The task:
Once you have read the listing, write it all out exactly.
=== Source data ===
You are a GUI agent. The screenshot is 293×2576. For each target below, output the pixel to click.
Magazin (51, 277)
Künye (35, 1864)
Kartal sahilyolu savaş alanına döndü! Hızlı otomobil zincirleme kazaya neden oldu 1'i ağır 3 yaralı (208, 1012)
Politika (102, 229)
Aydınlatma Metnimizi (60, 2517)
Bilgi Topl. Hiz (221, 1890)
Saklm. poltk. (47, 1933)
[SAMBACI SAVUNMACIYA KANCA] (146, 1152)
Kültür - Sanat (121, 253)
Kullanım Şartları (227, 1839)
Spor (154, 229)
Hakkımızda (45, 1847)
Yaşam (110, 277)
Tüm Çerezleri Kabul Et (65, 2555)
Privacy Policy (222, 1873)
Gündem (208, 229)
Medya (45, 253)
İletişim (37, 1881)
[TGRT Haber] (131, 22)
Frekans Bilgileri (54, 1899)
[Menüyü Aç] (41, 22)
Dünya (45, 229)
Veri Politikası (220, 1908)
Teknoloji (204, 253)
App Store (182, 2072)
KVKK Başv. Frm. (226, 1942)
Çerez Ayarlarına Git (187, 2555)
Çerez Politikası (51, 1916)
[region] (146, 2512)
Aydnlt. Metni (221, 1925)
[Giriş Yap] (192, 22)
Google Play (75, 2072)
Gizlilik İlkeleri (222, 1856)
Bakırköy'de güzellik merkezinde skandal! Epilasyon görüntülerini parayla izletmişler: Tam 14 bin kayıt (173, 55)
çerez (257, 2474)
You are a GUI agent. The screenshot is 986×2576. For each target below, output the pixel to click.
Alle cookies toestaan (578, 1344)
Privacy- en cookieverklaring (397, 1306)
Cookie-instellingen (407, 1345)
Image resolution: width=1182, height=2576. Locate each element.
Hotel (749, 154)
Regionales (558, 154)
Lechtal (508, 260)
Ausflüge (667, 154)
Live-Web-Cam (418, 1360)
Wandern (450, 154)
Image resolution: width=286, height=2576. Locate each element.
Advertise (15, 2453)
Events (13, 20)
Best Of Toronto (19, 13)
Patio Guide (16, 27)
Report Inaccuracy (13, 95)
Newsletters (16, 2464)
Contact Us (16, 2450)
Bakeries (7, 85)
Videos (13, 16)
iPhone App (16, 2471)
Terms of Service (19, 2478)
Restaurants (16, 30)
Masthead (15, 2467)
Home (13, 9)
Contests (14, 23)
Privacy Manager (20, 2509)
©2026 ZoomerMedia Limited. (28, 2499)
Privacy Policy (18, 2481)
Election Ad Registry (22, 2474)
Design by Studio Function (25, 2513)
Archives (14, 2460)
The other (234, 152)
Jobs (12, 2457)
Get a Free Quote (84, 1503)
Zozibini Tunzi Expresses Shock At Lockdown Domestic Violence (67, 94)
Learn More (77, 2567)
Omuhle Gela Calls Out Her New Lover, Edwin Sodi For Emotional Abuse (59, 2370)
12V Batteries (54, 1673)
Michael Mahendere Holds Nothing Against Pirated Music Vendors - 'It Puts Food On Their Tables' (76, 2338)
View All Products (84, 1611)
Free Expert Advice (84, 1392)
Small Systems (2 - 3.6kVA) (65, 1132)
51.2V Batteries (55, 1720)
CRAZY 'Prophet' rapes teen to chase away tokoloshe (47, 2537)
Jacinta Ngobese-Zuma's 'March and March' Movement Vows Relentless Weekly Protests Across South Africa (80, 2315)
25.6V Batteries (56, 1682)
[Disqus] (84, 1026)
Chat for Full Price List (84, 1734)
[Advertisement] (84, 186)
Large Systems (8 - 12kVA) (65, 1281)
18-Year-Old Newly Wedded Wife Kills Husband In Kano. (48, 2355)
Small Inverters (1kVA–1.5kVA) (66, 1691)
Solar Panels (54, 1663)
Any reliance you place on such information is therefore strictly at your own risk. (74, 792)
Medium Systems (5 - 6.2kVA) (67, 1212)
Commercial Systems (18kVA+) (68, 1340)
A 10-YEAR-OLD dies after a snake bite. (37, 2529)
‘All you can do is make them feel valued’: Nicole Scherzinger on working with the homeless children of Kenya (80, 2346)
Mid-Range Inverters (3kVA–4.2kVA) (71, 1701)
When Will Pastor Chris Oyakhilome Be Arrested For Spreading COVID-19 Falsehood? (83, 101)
===
Result:
You are a GUI agent. The screenshot is 293×2576. For each target below, output the pixel to click.
Magazin (51, 277)
Künye (35, 1864)
Kartal sahilyolu savaş alanına döndü! Hızlı otomobil zincirleme kazaya neden oldu 1'i ağır 3 yaralı (208, 1012)
Politika (102, 229)
Aydınlatma Metnimizi (60, 2517)
Bilgi Topl. Hiz (221, 1890)
Saklm. poltk. (47, 1933)
[SAMBACI SAVUNMACIYA KANCA] (146, 1152)
Kültür - Sanat (121, 253)
Kullanım Şartları (227, 1839)
Spor (154, 229)
Hakkımızda (45, 1847)
Yaşam (110, 277)
Tüm Çerezleri Kabul Et (65, 2555)
Privacy Policy (222, 1873)
Gündem (208, 229)
Medya (45, 253)
İletişim (37, 1881)
[TGRT Haber] (131, 22)
Frekans Bilgileri (54, 1899)
[Menüyü Aç] (41, 22)
Dünya (45, 229)
Veri Politikası (220, 1908)
Teknoloji (204, 253)
App Store (182, 2072)
KVKK Başv. Frm. (226, 1942)
Çerez Ayarlarına Git (187, 2555)
Çerez Politikası (51, 1916)
[region] (146, 2512)
Aydnlt. Metni (221, 1925)
[Giriş Yap] (192, 22)
Google Play (75, 2072)
Gizlilik İlkeleri (222, 1856)
Bakırköy'de güzellik merkezinde skandal! Epilasyon görüntülerini parayla izletmişler: Tam 14 bin kayıt (173, 55)
çerez (257, 2474)
You are a GUI agent. The screenshot is 986×2576. For each target below, output the pixel to click.
Alle cookies toestaan (578, 1344)
Privacy- en cookieverklaring (397, 1306)
Cookie-instellingen (407, 1345)
Image resolution: width=1182, height=2576. Locate each element.
Hotel (749, 154)
Regionales (558, 154)
Lechtal (508, 260)
Ausflüge (667, 154)
Live-Web-Cam (418, 1360)
Wandern (450, 154)
Image resolution: width=286, height=2576. Locate each element.
Advertise (15, 2453)
Events (13, 20)
Best Of Toronto (19, 13)
Patio Guide (16, 27)
Report Inaccuracy (13, 95)
Newsletters (16, 2464)
Contact Us (16, 2450)
Bakeries (7, 85)
Videos (13, 16)
iPhone App (16, 2471)
Terms of Service (19, 2478)
Restaurants (16, 30)
Masthead (15, 2467)
Home (13, 9)
Contests (14, 23)
Privacy Manager (20, 2509)
©2026 ZoomerMedia Limited. (28, 2499)
Privacy Policy (18, 2481)
Election Ad Registry (22, 2474)
Design by Studio Function (25, 2513)
Archives (14, 2460)
The other (234, 152)
Jobs (12, 2457)
Get a Free Quote (84, 1503)
Zozibini Tunzi Expresses Shock At Lockdown Domestic Violence (67, 94)
Learn More (77, 2567)
Omuhle Gela Calls Out Her New Lover, Edwin Sodi For Emotional Abuse (59, 2370)
12V Batteries (54, 1673)
Michael Mahendere Holds Nothing Against Pirated Music Vendors - 'It Puts Food On Their Tables' (76, 2338)
View All Products (84, 1611)
Free Expert Advice (84, 1392)
Small Systems (2 - 3.6kVA) (65, 1132)
51.2V Batteries (55, 1720)
CRAZY 'Prophet' rapes teen to chase away tokoloshe (47, 2537)
Jacinta Ngobese-Zuma's 'March and March' Movement Vows Relentless Weekly Protests Across South Africa (80, 2315)
25.6V Batteries (56, 1682)
[Disqus] (84, 1026)
Chat for Full Price List (84, 1734)
[Advertisement] (84, 186)
Large Systems (8 - 12kVA) (65, 1281)
18-Year-Old Newly Wedded Wife Kills Husband In Kano. (48, 2355)
Small Inverters (1kVA–1.5kVA) (66, 1691)
Solar Panels (54, 1663)
Any reliance you place on such information is therefore strictly at your own risk. (74, 792)
Medium Systems (5 - 6.2kVA) (67, 1212)
Commercial Systems (18kVA+) (68, 1340)
A 10-YEAR-OLD dies after a snake bite. (37, 2529)
‘All you can do is make them feel valued’: Nicole Scherzinger on working with the homeless children of Kenya (80, 2346)
Mid-Range Inverters (3kVA–4.2kVA) (71, 1701)
When Will Pastor Chris Oyakhilome Be Arrested For Spreading COVID-19 Falsehood? (83, 101)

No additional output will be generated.